While Hawks coach Jeremy Colliton has refused to give up on his team’s faded playoffs hopes, he also has recognized it’s time to reduce the heavy workload of veterans such as Patrick Kane and Duncan Keith.

The Hawks have plenty of young players — particularly among the defensemen — who could use a bump in ice time to further their development with six games left in the season entering Saturday and the Hawks six points behind the fourth-place Nashville Predators.

“Yeah, no question, we’d like to have these guys playing a little more minutes,” Colliton said Saturday. “When you’re in development phase for these young guys, first, second, third year in the league, you want to try and give them just the right amount, not too little, not too much — Goldilocks.”

Hawks coaches have been careful not to put too much on some of the younger skaters’ plates.

For example, Colliton said earlier this week that Adam Boqvist struggled with his conditioning when asked to follow up a shift on the power play with a shift on five-on-five. In other cases, Colliton has had to dial back minutes for players such as Ian Mitchell and Philipp Kurashev when they regressed or the Hawks wanted to create opportunities for others, such as Nicolas Beaudin.

So it’s understandable that more experienced skaters have had to fill a lot of minutes out of necessity.

Entering Saturday’s game against the Panthers, Keith ranked 21st in the league in average ice time (23 minutes, 45 seconds). Kane ranked fourth among forwards (22:16). Connor Murphy was third on the team at 22:06.

“Sometimes the older guys absorb a little bit more because they can handle it,” Colliton said. “They have more of a base to their game.

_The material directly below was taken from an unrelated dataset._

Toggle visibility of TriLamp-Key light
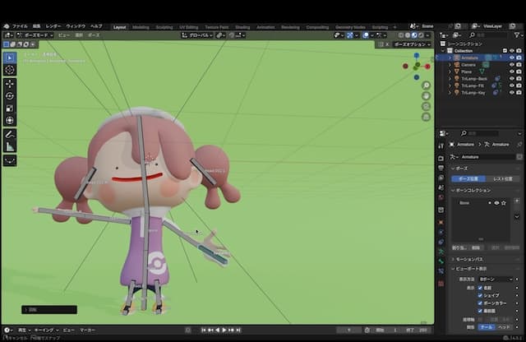This screenshot has height=342, width=526. [511, 93]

They know how to survive in situations where they’re under pressure or the game’s on the line.

“We certainly want the young guys to get in those situations, but you don’t want them to be overwhelmed. We want to put them in a position to thrive.”

Colliton noted Alex DeBrincat and Kirby Dach being brought along in a similar way.

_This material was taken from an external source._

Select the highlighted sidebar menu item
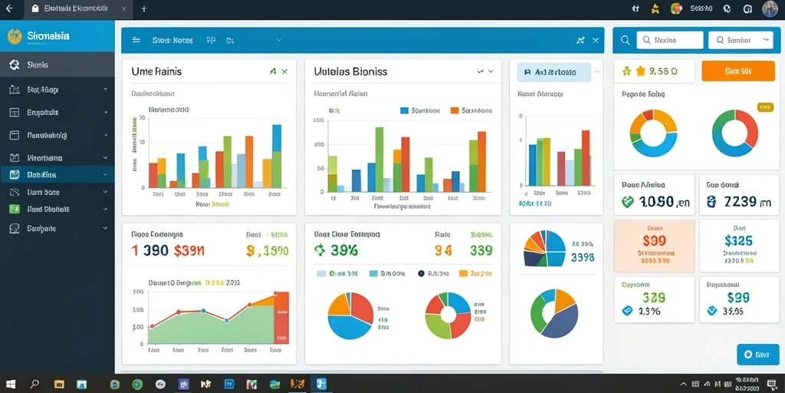The height and width of the screenshot is (393, 785). (57, 174)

“There’s lots of other examples,” he said. “As they get more comfortable in the league and they’re able to better prepare themselves mentally, they can take more of a load.”

Workload is something the Hawks have been trying to strike a balance with all season. Colliton acknowledged that in recent weeks he sacrificed practice time to reduce the condensed season’s physical toll on players but felt their performance as a team ultimately suffered for it.

“We have backed off the practices a lot there in the second half, just because of trying to keep guys fresh,” Colliton said Friday. “That’s hurt us a lot.

“I don’t know if there was another way to go — we felt we needed more rest — but this group needs practice as well. So we’re trying to get in as much as we can.”

Nikita Zadorov agreed that it’s a dilemma.

“I personally like practices when I’m fully recovered and I feel good,” he said. “Sometimes you wake up in the morning and you’re pretty tired after the game, after a road trip and you need that day off, you need the optional skate or something. Jeremy is really good at managing that.”

Zadorov said players can work on things individually and as a team that they can use in games, but this season’s 56-game schedule — influenced by the league’s COVID-19 protocols — added challenges.

“This year is a different schedule, right?” Zadorov said. “We’re pretty backed up, it’s game after game every other day and there’s not many practices you can fill in, so I feel them.

“Maybe next year if we come back to our normal schedule, we’re going to get more time over there definitely.”